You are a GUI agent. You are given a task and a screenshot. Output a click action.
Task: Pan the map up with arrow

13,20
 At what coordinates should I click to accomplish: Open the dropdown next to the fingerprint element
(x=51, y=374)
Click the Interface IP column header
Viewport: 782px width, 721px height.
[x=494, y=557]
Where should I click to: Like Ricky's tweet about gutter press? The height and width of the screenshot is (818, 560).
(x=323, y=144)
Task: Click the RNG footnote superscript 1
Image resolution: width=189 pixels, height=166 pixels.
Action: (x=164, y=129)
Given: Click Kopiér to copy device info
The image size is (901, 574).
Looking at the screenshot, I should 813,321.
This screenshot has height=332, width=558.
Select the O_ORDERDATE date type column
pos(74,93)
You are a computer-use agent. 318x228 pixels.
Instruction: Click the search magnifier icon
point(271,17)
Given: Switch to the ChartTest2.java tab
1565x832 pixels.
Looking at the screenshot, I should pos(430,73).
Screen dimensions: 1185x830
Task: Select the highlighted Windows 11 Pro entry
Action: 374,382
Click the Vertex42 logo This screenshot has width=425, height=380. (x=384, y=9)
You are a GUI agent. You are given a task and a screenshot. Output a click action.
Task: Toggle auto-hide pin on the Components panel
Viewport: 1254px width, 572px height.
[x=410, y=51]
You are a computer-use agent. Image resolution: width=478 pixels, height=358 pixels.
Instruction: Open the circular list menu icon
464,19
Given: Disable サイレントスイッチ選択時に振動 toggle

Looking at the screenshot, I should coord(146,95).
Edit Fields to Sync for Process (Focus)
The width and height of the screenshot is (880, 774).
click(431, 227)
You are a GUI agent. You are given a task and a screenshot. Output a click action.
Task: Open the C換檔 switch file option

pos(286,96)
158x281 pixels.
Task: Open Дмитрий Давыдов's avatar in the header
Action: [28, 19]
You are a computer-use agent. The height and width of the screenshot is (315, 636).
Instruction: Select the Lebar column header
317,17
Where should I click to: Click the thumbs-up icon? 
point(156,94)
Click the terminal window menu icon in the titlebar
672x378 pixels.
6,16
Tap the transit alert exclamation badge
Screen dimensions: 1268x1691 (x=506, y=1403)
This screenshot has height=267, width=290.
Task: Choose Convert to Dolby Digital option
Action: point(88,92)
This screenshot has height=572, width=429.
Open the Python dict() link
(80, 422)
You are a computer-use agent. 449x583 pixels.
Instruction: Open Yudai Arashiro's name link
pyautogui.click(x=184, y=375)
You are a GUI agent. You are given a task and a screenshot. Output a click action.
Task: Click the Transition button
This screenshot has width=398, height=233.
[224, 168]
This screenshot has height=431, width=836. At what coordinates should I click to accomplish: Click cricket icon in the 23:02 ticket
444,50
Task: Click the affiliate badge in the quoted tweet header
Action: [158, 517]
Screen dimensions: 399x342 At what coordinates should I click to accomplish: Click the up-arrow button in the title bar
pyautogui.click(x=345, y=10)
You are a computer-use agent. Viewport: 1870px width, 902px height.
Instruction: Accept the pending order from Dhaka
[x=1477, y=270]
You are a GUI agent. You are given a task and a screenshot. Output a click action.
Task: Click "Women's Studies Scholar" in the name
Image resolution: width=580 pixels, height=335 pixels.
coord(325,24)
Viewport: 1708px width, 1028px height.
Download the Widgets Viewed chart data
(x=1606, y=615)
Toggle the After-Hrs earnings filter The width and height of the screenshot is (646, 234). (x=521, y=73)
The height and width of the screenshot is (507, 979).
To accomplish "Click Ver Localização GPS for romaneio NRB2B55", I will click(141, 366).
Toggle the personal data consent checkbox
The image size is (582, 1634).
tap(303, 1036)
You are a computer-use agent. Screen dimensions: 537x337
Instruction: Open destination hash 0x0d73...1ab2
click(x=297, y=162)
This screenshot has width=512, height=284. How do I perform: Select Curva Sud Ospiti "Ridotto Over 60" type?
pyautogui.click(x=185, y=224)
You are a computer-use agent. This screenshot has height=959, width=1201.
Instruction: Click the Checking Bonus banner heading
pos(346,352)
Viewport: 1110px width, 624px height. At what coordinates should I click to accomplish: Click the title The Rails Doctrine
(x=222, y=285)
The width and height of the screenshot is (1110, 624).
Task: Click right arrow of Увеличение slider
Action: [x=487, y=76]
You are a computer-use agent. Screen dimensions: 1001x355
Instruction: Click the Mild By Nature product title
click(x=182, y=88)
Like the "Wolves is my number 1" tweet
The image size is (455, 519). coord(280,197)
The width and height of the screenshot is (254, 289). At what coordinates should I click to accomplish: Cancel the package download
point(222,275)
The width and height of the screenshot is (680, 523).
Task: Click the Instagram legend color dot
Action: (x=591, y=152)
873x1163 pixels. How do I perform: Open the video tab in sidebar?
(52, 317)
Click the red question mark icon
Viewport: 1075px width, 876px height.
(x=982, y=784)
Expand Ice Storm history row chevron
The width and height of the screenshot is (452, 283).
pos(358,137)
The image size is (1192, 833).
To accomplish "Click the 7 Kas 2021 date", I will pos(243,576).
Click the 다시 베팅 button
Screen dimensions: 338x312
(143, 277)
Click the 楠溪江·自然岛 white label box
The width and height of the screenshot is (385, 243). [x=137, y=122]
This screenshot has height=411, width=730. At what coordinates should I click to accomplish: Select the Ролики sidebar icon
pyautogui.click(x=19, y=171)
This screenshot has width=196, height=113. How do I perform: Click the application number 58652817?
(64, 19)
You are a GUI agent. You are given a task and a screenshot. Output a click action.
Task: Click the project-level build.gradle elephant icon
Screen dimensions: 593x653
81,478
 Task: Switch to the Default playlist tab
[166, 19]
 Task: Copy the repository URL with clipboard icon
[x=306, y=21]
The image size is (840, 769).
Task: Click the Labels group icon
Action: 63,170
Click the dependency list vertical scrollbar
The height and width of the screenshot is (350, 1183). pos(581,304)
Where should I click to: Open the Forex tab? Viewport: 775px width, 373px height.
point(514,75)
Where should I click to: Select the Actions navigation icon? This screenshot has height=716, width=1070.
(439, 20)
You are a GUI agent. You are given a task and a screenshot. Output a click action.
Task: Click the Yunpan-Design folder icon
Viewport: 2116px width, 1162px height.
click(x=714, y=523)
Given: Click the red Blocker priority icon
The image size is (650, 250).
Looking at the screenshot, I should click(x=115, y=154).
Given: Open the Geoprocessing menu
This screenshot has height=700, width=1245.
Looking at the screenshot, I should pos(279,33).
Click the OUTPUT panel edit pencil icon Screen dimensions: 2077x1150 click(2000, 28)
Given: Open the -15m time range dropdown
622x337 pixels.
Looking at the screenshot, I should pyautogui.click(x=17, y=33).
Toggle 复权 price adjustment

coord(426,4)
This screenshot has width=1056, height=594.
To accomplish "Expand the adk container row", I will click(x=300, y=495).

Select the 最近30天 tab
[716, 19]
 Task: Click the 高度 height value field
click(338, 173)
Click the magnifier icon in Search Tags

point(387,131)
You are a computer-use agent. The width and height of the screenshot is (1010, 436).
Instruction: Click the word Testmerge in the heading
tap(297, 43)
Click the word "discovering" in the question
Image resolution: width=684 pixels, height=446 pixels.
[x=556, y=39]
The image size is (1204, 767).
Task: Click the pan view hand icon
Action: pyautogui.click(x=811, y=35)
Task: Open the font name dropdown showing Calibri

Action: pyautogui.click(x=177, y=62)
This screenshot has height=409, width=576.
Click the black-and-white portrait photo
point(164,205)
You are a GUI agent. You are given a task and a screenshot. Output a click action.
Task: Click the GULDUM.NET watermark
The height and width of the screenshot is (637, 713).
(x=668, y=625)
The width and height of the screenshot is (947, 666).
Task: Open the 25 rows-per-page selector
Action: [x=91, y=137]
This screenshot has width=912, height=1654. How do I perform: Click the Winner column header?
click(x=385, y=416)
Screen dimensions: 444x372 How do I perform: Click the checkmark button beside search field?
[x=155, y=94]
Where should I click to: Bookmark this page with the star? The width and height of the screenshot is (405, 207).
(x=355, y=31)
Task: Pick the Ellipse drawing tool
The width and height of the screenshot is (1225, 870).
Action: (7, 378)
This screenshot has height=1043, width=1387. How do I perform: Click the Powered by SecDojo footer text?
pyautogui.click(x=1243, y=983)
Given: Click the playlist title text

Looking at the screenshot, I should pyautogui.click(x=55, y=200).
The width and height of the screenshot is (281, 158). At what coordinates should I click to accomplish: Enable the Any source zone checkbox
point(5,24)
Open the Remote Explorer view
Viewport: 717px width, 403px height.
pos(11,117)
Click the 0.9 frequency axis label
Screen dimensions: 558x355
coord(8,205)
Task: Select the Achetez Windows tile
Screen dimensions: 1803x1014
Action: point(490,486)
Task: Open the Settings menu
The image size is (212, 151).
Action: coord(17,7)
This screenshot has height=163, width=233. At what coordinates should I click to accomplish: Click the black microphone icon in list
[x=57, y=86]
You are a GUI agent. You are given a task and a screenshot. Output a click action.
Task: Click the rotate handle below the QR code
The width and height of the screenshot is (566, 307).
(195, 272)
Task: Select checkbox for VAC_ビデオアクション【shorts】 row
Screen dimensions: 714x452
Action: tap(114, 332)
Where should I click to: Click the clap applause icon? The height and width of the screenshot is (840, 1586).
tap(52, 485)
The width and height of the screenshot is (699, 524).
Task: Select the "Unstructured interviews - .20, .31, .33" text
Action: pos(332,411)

• DIRECTIVE:
Copy out the lines of the listing above word for word, starting with the line that contains "This screenshot has height=431, width=836." and going on through the line that contains "Toggle the After-Hrs".

• FULL OUTPUT:
This screenshot has height=431, width=836. At what coordinates should I click to accomplish: Click cricket icon in the 23:02 ticket
444,50
Task: Click the affiliate badge in the quoted tweet header
Action: [158, 517]
Screen dimensions: 399x342 At what coordinates should I click to accomplish: Click the up-arrow button in the title bar
pyautogui.click(x=345, y=10)
You are a computer-use agent. Viewport: 1870px width, 902px height.
Instruction: Accept the pending order from Dhaka
[x=1477, y=270]
You are a GUI agent. You are given a task and a screenshot. Output a click action.
Task: Click "Women's Studies Scholar" in the name
Image resolution: width=580 pixels, height=335 pixels.
coord(325,24)
Viewport: 1708px width, 1028px height.
Download the Widgets Viewed chart data
(x=1606, y=615)
Toggle the After-Hrs earnings filter The width and height of the screenshot is (646, 234). (x=521, y=73)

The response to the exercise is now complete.